The Balcony Box

Commentary on global economic theatre

2010 and Beyond

Julius, 3 January 2010

The next ten years will be perilous.  As much as it did the Aughts, one word will define the Teens: volatility.  In my opinion there are three large risks to the world economy over the next ten years:

  1. Cascading currency crises
  2. Cascading sovereign defaults
  3. Geopolitical conflict

These risks are all interrelated, so the likelihood that one occurs and the others do not is slim.  The sad fact of the matter is that as we enter the Teens, we have no comprehensive way to deal with the debt overhang that is now plaguing the public sector.  Of course, a private sector that wasn’t overleveraged could conceivably shoulder the load and grow the economy by leveraging up and relieving the strain on the public sector.  Alas, we are all tapped out.

I personally expect that quantitative easing will continue intermittently (causing great volatility in the process) until some currency or government blows sky high.  Then the real fun begins.

Why be productive when you can speculate?

David, 22 December 2009

According to the Telegraph, hedge fund David Tepper’s compensation this year will be about $2.5B.  Of course, Tepper’s fund creates nothing useful for anyone, it simply expropriates value from the rest of society.  This is inequitable, wasteful, and, at a time when many Americans are struggling to put food on the table, morally reprehensible. Yet there appears to be absolutely no political will to get speculation and speculative profits under control (admittedly, it’s probably not surprising given the influence of the financial oligarchs in Washington).

Whither California?

David, 19 November 2009

According to today’s Mercury News, California’s budget deficit will far surpass preliminary estimates.  The Legislative Analyst’s Office is predicting a deficit of $6.3B in FY2009-10, followed by deficits of about $20B for the next five years.  Through FY2014-15, the predicted deficits total $109.7B.  (Note: that’s almost as much money as six major U.S. banks put aside for bonuses in the first nine months of 2009.)

At least the state is investing in education!  Oh, wait…
UC regents recommend 32 percent fee hike

This cannot go on much longer.

Minsky’s employment strategy

David, 18 November 2009

In his post below, Julius argues that the government should reflate by providing guaranteed employment rather than by using quantitative easing to sustain inflated asset prices.  I couldn’t agree more, and Paul Krugman has also suggested that the government consider programs that create jobs directly:

You can make a pretty good case that just employing a lot of people directly would be a lot more cost-effective; the WPA and CCC cost surprisingly little given the number of people put to work. Think of it as the stimulus equivalent of getting the middlemen out of the student loan program.

• Material:
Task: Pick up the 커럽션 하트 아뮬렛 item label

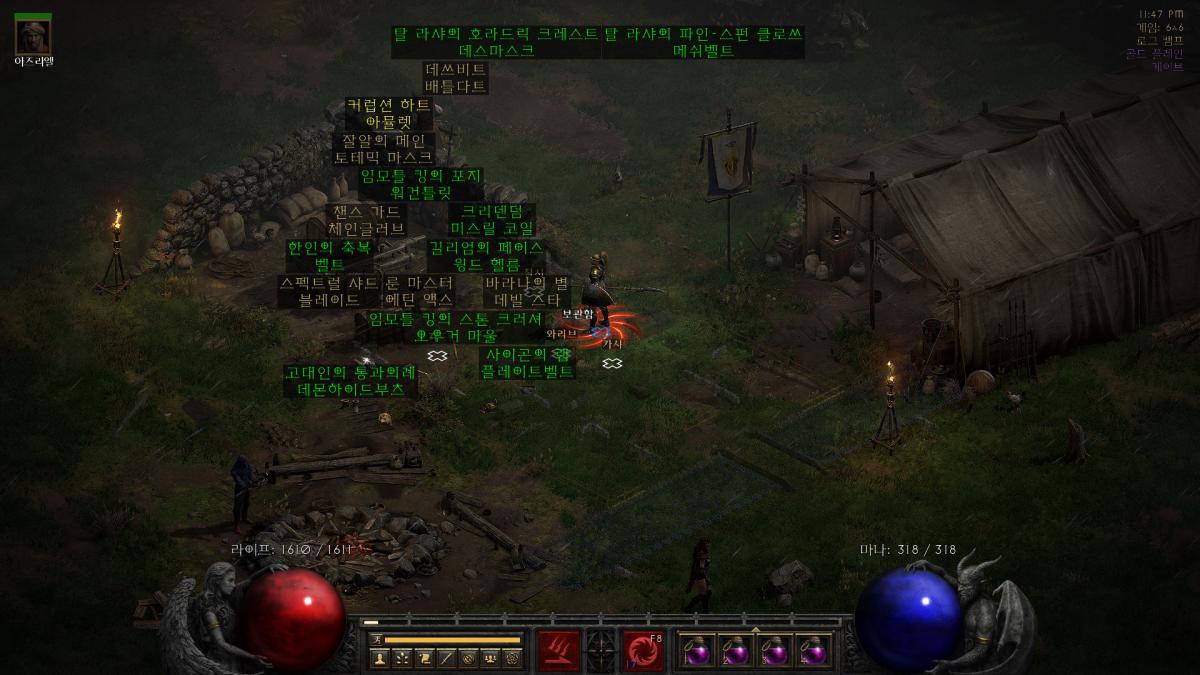Action: pos(388,113)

• Goal:
Write the next part of the Balcony Box economics blog, picking up right after its last sentence. The material has no connection to the economics blog above.

• Response below:
Given how many people have been turning to Hyman Minsky’s magnum opus Stabilizing an Unstable Economy for insight about the financial crisis, it’s surprising that government job-creation programs haven’t been part of the policy discussion (at least as far as I can tell).  Such programs are actually a central component of Minsky’s policy recommendations.  Of course, the recommendations start on page 319 of an admittedly turgid volume, so perhaps most readers had given up by that point.  I think it’s unfortunate that Minsky’s ideas haven’t been given more attention, since they could be exactly what we need.

Minsky’s employment strategy seeks to “achieve a close approximation to full employment” without causing “instability, inflation, and unemployment” (p. 343).  He proposes that the government act as the employer of last resort by creating an unlimited supply of jobs at a low, non-inflationary wage.  These jobs could be created within the New Deal framework of the Civilian Conservation Corps (CCC), the National Youth Administration (NYA), and the Works Progress Administration (WPA); Minsky offers detailed proposals on pages 345-6.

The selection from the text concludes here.